La globalizzazione dell’economia
in assenza della globalizzazione dei diritti umani, questo è li flagello criminale che sta minando la
convivenza civile in tutto il mondo. Fino
a quando i capitali potranno spostarsi e
far danno nel tempo di un click, fino a quando il lavoro sarà considerato una
variabile di spesa come tante altre, da
comprimere, ridurre all’essenziale, e non un corpo sociale formato da donne e
uomini con il loro sacrosanto diritto di vivere, tragedie come quelle di Prato,
ma anche come quelle della Thyssen e di tante altre stragi sul lavoro , non
smetteranno mai di mietere vittime.
Non
è una questione di etnia. Non è colpa dei cinesi o dei marocchini o dei
cingalesi. Colpevoli sono le istituzioni internazionali foraggiate
dalle lobby finanziarie le quali permettono che in qualche angolo del mondo ci
sia sempre una Cina o una Serbia, o un altro Stato che schiavizzi i lavoratori. Le conseguenze
del dumping occupazionale, creato ad
arte in tutto il mondo per alimentare cospicui profitti per pochi e smisurata
povertà per molti, sono le vite interrotte, spezzate dai fumi letali delle acciaierie di Taranto, dai roghi
di Prato e di Terni.
Controllare la regolarità della attività produttive, così
come accade sull’onda dell’indignazione sopravvenuta dopo un lutto su lavoro è necessario
ma inutile. Bisognerebbe attivarsi invece per evitare che ci siano lavoratori
disposti a emigrare in un posto dove
vivere perennemente nella fabbrica, senza mai uscire, lavorare 24 ore su
24 e riposarsi poche ore in un preloculo
funerario in cartongesso pronto a prendere fuoco, sia una scelta
obbligata perché nel loro paese vivano ancora peggio.

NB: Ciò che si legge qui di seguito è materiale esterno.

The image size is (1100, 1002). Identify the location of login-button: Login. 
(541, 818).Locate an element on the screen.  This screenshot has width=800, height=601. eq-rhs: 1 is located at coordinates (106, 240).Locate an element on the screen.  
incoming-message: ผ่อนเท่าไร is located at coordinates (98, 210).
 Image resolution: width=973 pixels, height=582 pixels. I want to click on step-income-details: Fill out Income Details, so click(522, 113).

La logica del profitto non guarda in faccia a
nessuno. Se si può produrre al minor costo possibile è un delitto non farlo.

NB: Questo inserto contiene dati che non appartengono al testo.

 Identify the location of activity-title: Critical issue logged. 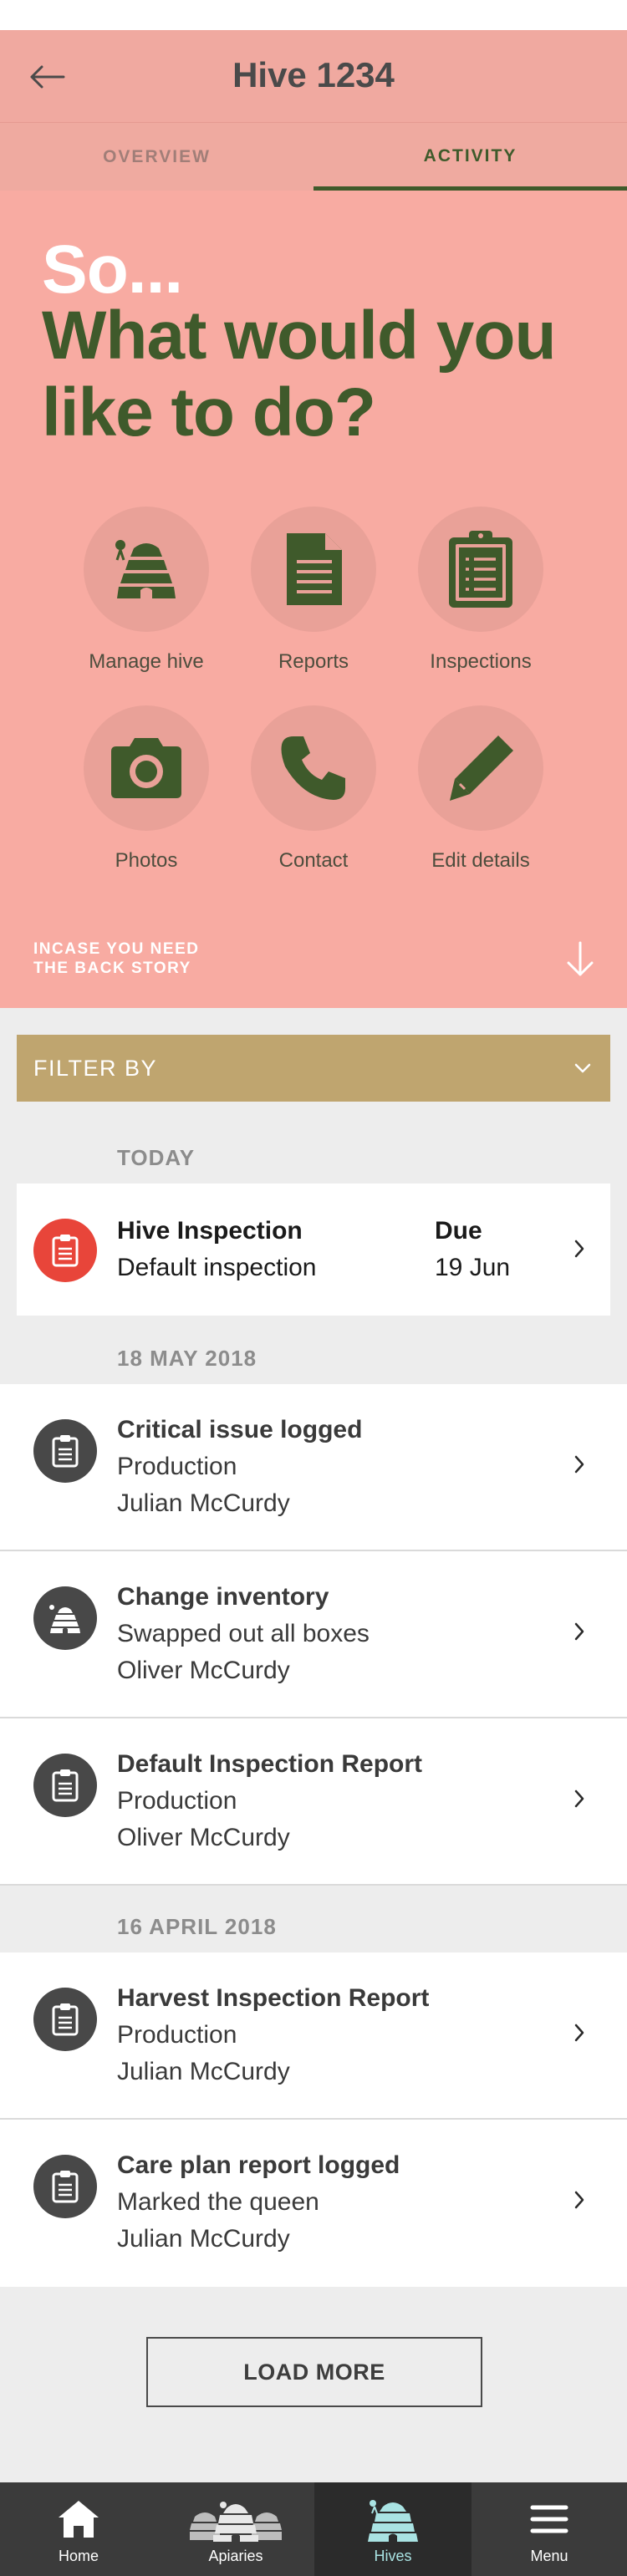
(240, 1430).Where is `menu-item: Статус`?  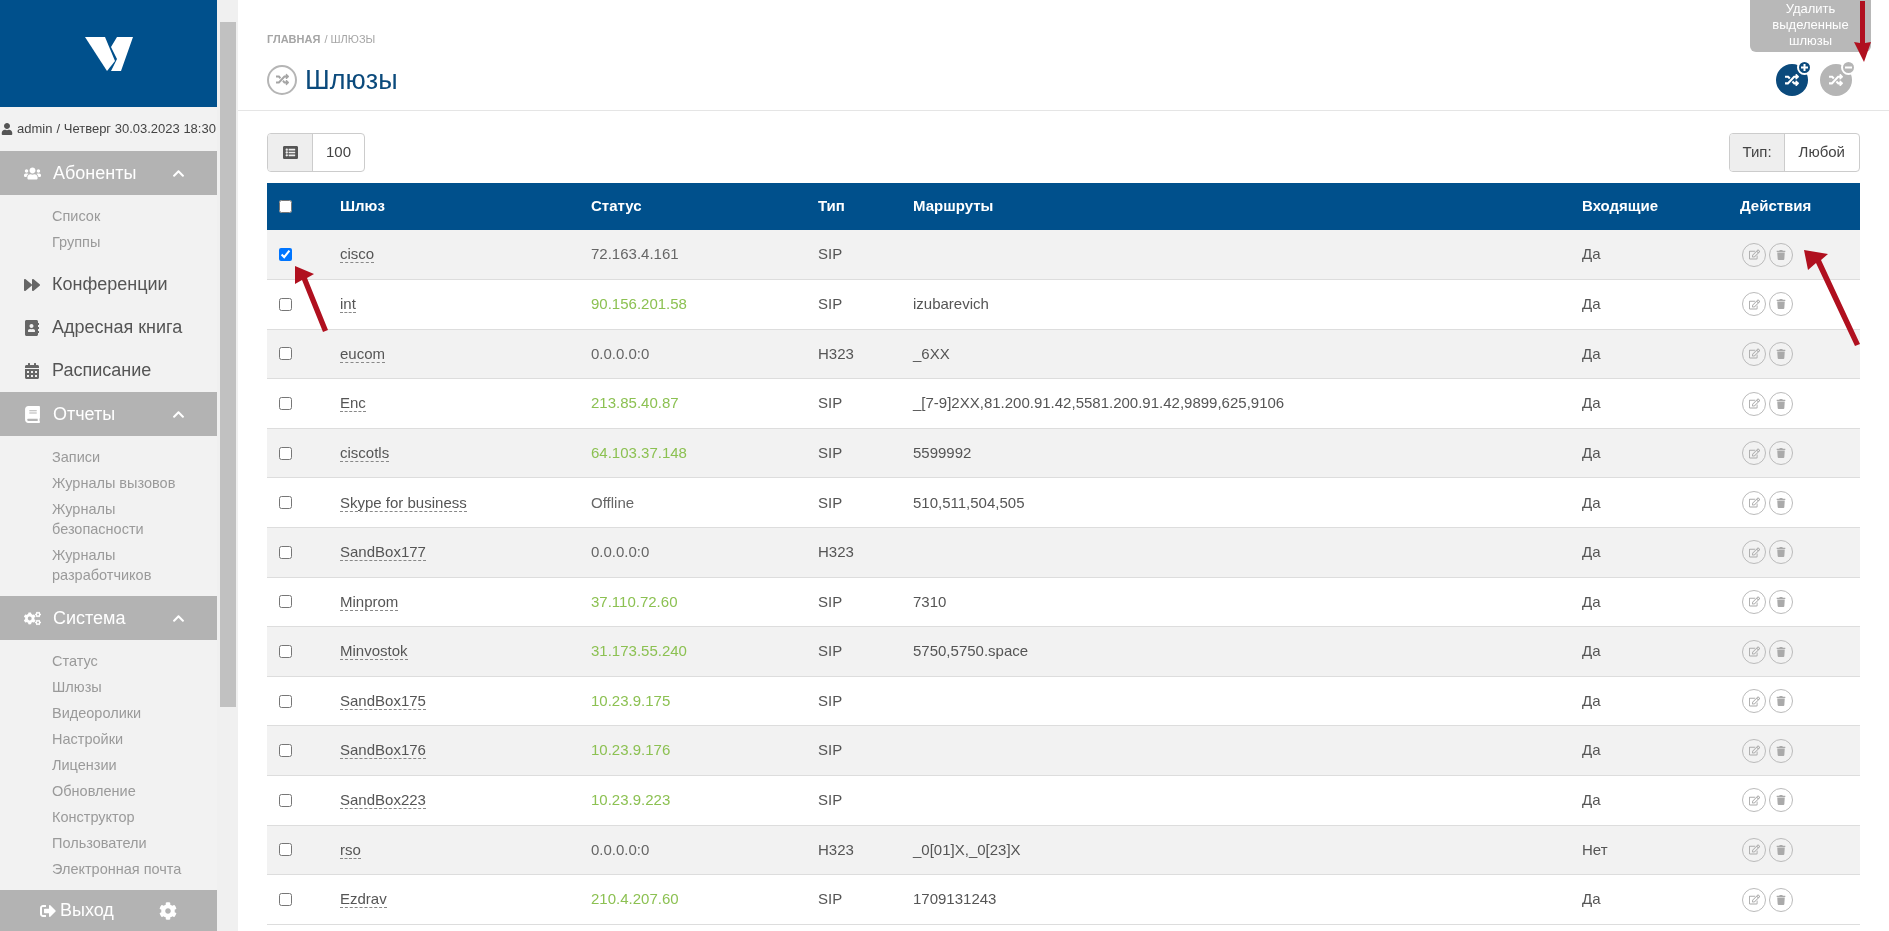 menu-item: Статус is located at coordinates (130, 662).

Pazienza se le conseguenze sono morte e sofferenza. Non è prendendosela con i
Cinesi di turno che si risolve il
problema, anzi la rabbia contro il disperato un po’ meno disperato di te è
salutare per i veri colpevoli che continuano indisturbati a fare affari sulla
pelle della gente, beandosi della guerra
fra poveri che disintegra ogni tentativo di reazione.
Forse sarebbe ora di scuotersi
dal torpore, ribellarsi all’idea che la libera circolazione dei capitali non sia
l’unica via. La vita è un insieme di
rapporti sociali liberi, non vincolati da propositi speculativi e competitivi.
Solo ribellandosi a questa logica criminale rimettendo al centro dei valori ciò
che si è e non ciò che si possiede, sarà possibile evitare altre tragedie. Ma
purtroppo questo modo di pensare è eversivo, è da pericolosi terroristi, per
cui avanti con il neoliberismo assassino.
Morte e disperazione sono piccoli effetti collaterali. Cosa può valere la vita di uno schiavo di
fronte all’elevato rendimento di un fondo d’investimento?